§ **What you need to do**
1. Decide whether each statement agrees with the passage on the Sather language, answering yes or no and quoting the deciding words of the passage: (a) Sather originated around 1990 at the International Computer Science Institute at the University of California, Berkeley. (b) The Sather Tower is named after Peder Sather. (c) GNU Sather is still being maintained.
2. Duplicate the passage on the Sather language from "Sather is an" up to and including "contravariant type system.".

Sather

Sather
Paradigmobject-oriented, functional
Designed bySteve Omohundro
DeveloperUniversity of California, Berkeley, University of Waikato, GNU project
First appeared1990
Stable release
1.2.3[1] / 7 July 2007; 17 years ago (7 July 2007)
Typing disciplinestatic, strong
Websitewww.gnu.org/software/sather/
Major implementations
ICSI Sather, GNU Sather
Influenced by
Eiffel, CLU, Common Lisp, Scheme
Influenced
Cool

Sather is an object-oriented programming language. It originated circa 1990 at the International Computer Science Institute (ICSI) at the University of California, Berkeley, developed by an international team led by Steve Omohundro. It supports garbage collection and generics by subtypes.

Originally, it was based on Eiffel, but it has diverged, and now includes several functional programming features.

The name is inspired by Eiffel; the Sather Tower is a recognizable landmark at Berkeley, named after Jane Krom Sather, the widow of Peder Sather, who donated large sums to the foundation of the university.

Sather also takes inspiration from other programming languages and paradigms: iterators, design by contract, abstract classes, multiple inheritance, anonymous functions, operator overloading, contravariant type system.

The original Berkeley implementation (last stable version 1.1 was released in 1995, no longer maintained[2]) has been adopted by the Free Software Foundation therefore becoming GNU Sather. Last stable GNU version (1.2.3) was released in July 2007[3] and the software is currently not maintained. There were several other variants: Sather-K from the University of Karlsruhe;[4][5] Sather-W from the University of Waikato[6] (implementation of Sather version 1.3); Peter Naulls' port of ICSI Sather 1.1 to RISC OS;[7] and pSather,[8][9] a parallel version of ICSI Sather addressing non-uniform memory access multiprocessor architectures but presenting a shared memory model to the programmer.

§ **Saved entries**
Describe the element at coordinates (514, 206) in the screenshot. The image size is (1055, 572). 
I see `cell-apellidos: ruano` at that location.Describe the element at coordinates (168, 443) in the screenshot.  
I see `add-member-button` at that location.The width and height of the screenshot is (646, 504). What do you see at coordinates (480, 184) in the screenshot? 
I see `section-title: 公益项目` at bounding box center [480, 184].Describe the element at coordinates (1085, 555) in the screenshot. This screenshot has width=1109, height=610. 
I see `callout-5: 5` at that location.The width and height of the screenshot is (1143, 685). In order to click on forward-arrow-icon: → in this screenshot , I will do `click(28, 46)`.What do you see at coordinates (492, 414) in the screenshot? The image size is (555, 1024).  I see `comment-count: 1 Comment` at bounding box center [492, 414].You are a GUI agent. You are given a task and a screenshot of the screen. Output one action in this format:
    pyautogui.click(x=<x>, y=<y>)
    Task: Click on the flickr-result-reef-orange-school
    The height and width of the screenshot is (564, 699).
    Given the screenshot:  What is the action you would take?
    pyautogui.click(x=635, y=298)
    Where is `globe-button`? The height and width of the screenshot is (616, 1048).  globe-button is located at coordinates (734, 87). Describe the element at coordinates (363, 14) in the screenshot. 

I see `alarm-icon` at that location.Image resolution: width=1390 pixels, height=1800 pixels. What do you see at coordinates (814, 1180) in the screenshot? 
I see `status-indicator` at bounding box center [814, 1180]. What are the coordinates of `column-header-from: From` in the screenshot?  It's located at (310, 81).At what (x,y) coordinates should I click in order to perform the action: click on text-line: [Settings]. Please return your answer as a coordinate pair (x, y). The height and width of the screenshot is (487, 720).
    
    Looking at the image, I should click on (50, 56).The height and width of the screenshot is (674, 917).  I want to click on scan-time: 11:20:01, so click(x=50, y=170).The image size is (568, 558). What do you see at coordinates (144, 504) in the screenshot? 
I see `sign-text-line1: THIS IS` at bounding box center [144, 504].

§ **Written responses**
1.
(a) Yes: "It originated circa 1990 at the International Computer Science Institute (ICSI) at the University of California, Berkeley"
(b) No: "named after Jane Krom Sather, the widow of Peder Sather"
(c) No: "the software is currently not maintained"

2.
Sather is an object-oriented programming language. It originated circa 1990 at the International Computer Science Institute (ICSI) at the University of California, Berkeley, developed by an international team led by Steve Omohundro. It supports garbage collection and generics by subtypes.

Originally, it was based on Eiffel, but it has diverged, and now includes several functional programming features.

The name is inspired by Eiffel; the Sather Tower is a recognizable landmark at Berkeley, named after Jane Krom Sather, the widow of Peder Sather, who donated large sums to the foundation of the university.

Sather also takes inspiration from other programming languages and paradigms: iterators, design by contract, abstract classes, multiple inheritance, anonymous functions, operator overloading, contravariant type system.